Records from a dataset
######

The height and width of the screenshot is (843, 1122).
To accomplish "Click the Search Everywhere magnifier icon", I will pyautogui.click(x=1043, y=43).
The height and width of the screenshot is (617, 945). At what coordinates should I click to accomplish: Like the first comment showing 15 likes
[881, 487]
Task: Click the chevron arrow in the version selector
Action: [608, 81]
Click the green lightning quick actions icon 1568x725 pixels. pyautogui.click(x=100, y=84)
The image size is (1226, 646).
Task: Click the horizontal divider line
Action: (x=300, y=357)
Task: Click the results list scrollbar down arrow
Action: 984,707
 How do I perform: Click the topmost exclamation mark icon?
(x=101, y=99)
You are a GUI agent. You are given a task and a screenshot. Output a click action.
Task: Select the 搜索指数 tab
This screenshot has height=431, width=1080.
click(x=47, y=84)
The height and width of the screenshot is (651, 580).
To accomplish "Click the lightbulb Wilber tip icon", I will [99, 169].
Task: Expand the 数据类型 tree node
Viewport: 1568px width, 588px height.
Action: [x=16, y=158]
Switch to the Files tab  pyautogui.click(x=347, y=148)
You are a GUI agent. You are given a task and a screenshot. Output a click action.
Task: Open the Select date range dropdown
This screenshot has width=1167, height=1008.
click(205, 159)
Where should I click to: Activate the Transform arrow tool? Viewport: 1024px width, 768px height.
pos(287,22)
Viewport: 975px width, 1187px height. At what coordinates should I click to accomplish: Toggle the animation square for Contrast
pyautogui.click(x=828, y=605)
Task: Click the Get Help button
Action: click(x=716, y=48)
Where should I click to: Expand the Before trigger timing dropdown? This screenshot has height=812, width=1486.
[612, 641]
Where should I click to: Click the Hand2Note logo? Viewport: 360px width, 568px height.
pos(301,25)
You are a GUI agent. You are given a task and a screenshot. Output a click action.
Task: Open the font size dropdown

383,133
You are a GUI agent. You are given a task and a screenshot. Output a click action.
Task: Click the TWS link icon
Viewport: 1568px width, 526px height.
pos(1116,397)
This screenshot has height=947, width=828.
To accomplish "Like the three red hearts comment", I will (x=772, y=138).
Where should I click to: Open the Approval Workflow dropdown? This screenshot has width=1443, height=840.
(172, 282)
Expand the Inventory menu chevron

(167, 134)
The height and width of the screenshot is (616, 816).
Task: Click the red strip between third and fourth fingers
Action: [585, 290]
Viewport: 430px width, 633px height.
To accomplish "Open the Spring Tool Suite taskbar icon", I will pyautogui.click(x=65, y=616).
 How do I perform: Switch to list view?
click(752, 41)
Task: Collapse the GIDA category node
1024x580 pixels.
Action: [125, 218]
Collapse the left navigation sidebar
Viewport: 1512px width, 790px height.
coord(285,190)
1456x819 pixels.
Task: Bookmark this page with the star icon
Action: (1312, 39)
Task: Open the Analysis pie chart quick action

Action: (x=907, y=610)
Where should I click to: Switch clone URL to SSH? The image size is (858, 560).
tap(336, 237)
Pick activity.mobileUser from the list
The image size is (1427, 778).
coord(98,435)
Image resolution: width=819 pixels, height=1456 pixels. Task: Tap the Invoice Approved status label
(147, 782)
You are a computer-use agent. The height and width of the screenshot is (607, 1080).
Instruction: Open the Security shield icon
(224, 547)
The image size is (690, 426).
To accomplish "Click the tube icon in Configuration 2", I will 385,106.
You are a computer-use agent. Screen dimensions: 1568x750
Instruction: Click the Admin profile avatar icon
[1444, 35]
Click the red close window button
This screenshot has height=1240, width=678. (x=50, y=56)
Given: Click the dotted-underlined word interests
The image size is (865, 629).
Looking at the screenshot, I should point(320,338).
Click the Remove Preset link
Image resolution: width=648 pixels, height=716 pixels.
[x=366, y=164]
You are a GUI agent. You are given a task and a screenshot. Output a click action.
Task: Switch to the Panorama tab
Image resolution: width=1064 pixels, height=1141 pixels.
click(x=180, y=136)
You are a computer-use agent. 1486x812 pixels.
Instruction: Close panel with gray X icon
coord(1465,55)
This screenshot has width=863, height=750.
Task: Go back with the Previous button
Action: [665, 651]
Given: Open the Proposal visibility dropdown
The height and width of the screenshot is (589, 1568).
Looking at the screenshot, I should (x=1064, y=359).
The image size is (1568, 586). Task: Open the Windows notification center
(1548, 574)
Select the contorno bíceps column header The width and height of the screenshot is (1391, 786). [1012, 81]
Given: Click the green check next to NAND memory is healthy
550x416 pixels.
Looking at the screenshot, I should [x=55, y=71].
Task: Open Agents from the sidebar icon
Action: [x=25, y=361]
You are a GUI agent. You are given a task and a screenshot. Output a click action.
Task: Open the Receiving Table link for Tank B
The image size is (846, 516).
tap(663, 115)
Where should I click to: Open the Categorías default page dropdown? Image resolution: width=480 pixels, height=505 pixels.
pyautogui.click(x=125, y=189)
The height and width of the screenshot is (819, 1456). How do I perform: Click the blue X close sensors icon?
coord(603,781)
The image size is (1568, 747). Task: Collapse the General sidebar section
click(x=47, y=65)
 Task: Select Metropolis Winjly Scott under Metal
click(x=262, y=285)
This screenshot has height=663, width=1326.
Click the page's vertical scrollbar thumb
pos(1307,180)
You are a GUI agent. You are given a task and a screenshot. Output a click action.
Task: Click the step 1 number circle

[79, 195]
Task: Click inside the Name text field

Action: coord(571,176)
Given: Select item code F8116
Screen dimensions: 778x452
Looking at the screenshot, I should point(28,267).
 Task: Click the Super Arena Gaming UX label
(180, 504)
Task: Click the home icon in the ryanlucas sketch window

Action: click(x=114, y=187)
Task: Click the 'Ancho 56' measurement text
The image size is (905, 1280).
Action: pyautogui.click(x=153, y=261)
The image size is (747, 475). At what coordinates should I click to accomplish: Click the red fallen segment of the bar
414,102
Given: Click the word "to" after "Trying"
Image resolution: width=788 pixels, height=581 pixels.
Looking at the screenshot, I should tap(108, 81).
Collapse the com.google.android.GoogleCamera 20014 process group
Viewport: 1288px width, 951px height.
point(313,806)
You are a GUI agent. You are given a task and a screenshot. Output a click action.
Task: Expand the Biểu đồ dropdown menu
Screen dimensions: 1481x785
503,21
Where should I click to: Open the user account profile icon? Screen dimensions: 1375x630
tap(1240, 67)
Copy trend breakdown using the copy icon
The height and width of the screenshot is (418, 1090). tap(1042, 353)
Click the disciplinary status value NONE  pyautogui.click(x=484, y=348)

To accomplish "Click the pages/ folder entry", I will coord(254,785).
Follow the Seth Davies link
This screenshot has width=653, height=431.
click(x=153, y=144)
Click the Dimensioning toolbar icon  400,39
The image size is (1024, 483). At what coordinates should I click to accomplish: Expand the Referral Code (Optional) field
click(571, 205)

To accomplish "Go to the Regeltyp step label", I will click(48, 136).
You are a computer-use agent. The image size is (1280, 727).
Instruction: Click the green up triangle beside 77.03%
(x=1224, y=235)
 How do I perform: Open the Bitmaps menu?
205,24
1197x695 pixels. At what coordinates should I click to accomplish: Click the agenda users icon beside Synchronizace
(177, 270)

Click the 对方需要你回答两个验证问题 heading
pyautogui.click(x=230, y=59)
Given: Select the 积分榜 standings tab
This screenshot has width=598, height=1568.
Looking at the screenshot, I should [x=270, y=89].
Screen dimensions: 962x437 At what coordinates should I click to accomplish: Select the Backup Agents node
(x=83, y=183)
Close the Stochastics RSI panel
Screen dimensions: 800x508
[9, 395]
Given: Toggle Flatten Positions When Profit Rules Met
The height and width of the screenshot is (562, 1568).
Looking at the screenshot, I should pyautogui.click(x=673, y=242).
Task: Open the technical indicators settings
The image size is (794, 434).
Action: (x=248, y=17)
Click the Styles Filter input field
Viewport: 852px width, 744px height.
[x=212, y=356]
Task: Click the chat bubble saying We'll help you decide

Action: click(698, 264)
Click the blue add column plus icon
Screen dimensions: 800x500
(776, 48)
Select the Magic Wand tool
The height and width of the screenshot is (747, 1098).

######

▸ **WHAT THE TASK ASKS**:
Where the string "word" turns up in a line of the data above, copy that whole line.

▸ **WORKED SOLUTION**:
Given: Click the dotted-underlined word interests
Given: Click the word "to" after "Trying"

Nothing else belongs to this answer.